Au moment où l’état-major du Parti de l’Istiqlal (PI) aspire à obtenir des résultats positifs dans toutes les régions du pays, lors des prochaines échéances 2021, cette formation politique traverserait actuellement une impasse organisationnelle dans la province de Béni Mellal-Khénifra où sa popularité aurait considérablement diminué.

Le parti de la balance, qui a remporté des positions enviables lors des élections précédentes (communales, professionnelles et législatives), semble plus fragile que jamais et les divisions se creusent au sein de ses militants notamment dans la section locale de Khénifra.

Ce contexte reflète l’anxiété ressentie par les sympathisants du Parti de l’Istiqlal à quelques mois du prochain rendez-vous électoral, a reconnu une source locale.

Cette dernière laisse entendre le souhait des militants du PI de voir le secrétaire général Nizar Baraka se déplacer dans la province pour aller à la rencontre des élus locaux et des sympathisants. Et surtout, dit la même source, pour recoller les morceaux des dégâts provoqués par ces divisions internes au sein de la section locale.

D’après la même source, Younes ben Salam, secrétaire de la section du Parti de l’Istiqlal à Boujniba, dans la province de Khouribga, souligne que le coordinateur du parti gère les affaires organisationnelles du parti de l’Istiqlal avec son téléphone portable, approuve qui veut et expulse qui veut, comme il a d’ailleurs fait avec les militants de la jeunesse istiqlalienne dans la province de Khouribga, indique-t-on. De même, il n’a pas été en mesure d’attirer des personnalités notables, ni d’élus ou de représentants de la société civile dans son propre fief, Fquih ben Saleh, ce qui ne permet pas l’émergence de nouveaux noms, d’après cette source.

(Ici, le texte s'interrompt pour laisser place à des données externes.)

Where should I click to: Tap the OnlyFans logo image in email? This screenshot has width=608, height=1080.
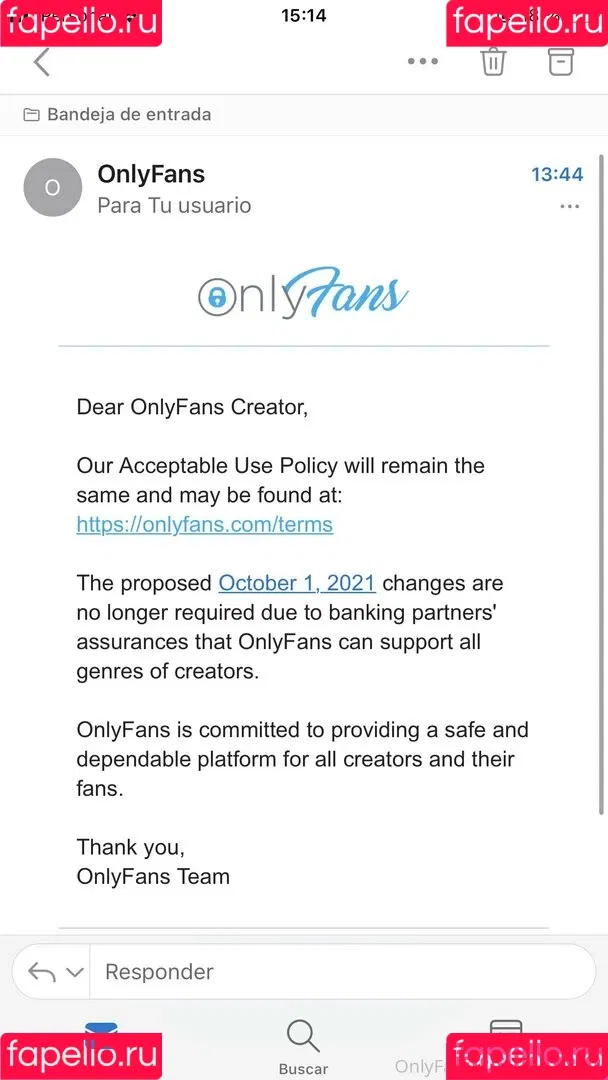303,294
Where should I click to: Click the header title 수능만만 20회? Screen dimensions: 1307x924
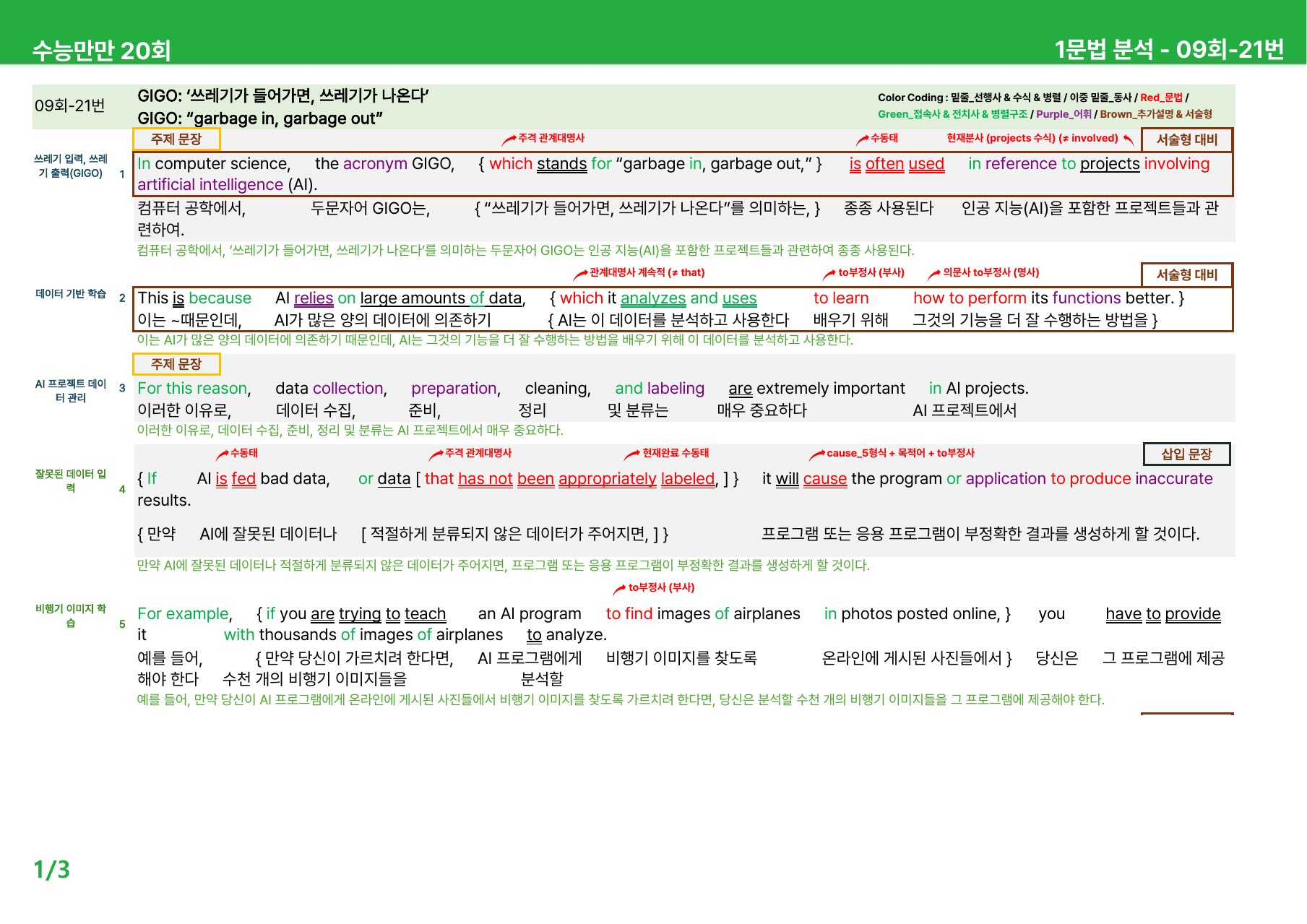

Celle-ci a aussi ajouté qu’au niveau de la province d’Azilal, le parti compte trois parlementaires sur six et un groupe d’élus. Pourtant, dit la même source, ni le coordinateur ni l’inspecteur provincial n’ont été en mesure de renouveler les branches locales de Damanat et d’Azilal, ni de recruter des « notables » ou de se réconcilier avec les militants en colère à Demnate.

Pendant ce temps, les responsables des sections provinciales du parti continuent pourtant de prétendre leur force à travers des rapports, ce qui laisse présager des résultats négatifs qui pourraient être catastrophiques, surtout que le fief du parti à Beni Ayate, où se trouvait l’ancien parlementaire, est menacé, après que les secrétaires des sections et les membres du Conseil national aient choisi de se mettre en retrait de la scène, en attendant la fin de l’année pour prendre une décision appropriée, indique cette source.

Selon elle, un travail acharné attend également l’inspecteur provincial du Parti de l’Istiqlal dans la municipalité de Béni Mellal, pour trouver un «commando» capable de surmonter les revers accumulés, puisque le Parti Istiqlal, comme c’est connu, n’a pas obtenu le seuil de représentativité lors des échéances communales précédentes.